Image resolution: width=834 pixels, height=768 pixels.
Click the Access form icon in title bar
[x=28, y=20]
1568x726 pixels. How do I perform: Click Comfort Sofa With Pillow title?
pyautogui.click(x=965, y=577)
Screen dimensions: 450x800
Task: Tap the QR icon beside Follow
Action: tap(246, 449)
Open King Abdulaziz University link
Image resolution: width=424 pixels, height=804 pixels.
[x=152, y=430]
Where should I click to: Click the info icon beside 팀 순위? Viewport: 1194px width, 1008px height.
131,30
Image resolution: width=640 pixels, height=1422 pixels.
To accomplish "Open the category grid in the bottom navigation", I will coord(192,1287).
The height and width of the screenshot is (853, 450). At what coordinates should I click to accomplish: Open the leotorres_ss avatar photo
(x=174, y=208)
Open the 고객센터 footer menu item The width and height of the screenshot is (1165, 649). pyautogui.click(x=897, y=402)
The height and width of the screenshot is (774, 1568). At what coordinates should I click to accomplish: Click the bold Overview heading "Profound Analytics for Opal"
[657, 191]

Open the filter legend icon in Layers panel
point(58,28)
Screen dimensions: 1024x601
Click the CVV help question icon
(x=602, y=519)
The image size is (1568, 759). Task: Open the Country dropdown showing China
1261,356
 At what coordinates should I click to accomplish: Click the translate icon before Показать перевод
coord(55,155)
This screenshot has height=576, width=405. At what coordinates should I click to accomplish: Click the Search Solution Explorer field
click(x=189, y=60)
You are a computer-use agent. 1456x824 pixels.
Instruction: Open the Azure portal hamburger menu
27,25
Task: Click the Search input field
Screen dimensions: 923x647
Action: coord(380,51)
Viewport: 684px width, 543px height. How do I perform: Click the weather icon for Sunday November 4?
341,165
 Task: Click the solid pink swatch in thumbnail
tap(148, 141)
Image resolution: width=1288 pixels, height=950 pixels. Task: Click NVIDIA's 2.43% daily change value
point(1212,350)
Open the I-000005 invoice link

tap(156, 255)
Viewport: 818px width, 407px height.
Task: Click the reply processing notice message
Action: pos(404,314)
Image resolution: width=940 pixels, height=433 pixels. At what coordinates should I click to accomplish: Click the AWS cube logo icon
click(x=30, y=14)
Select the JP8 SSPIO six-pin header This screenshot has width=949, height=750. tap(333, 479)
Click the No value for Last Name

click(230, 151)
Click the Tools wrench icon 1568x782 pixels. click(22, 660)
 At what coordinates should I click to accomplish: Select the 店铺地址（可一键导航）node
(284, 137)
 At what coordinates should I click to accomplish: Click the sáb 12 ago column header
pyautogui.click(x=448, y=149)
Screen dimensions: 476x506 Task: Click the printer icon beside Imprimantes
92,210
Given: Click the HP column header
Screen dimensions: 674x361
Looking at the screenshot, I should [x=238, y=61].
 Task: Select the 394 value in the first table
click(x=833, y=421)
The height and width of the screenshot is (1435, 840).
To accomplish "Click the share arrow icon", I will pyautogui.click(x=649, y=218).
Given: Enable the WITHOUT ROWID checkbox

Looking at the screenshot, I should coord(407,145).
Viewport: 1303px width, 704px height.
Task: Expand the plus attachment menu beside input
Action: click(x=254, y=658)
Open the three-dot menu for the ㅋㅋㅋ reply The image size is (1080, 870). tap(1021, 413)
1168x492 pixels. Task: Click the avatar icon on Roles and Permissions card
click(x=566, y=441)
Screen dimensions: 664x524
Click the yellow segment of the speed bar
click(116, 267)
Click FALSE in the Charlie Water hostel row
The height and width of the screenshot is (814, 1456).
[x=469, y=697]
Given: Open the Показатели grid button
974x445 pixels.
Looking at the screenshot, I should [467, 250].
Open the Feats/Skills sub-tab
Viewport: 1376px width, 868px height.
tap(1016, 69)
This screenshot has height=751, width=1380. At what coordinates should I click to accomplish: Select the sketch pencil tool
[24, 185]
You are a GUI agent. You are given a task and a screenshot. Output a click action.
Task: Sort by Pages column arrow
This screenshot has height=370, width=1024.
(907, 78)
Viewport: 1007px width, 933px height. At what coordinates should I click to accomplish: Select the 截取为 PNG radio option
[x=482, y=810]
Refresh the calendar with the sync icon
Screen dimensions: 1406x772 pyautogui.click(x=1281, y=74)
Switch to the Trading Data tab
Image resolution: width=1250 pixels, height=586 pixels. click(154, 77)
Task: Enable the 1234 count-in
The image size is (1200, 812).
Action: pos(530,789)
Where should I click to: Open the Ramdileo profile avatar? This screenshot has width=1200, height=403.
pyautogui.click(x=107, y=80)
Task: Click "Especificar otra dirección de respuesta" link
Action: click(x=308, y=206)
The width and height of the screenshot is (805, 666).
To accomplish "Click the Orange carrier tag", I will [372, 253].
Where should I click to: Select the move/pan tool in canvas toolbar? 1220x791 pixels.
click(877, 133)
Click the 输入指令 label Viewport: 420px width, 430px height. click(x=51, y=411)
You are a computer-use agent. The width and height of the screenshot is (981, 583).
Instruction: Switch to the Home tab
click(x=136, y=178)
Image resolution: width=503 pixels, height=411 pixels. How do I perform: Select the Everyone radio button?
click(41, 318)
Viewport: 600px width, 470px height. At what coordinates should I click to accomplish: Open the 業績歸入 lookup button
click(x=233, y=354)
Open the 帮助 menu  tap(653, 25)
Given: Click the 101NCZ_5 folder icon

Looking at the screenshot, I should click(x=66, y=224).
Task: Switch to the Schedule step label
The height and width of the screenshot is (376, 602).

→ TASK ITEM
State how many lines of the records contain the word "will". Give that number alone.

→ TASK OUTPUT
3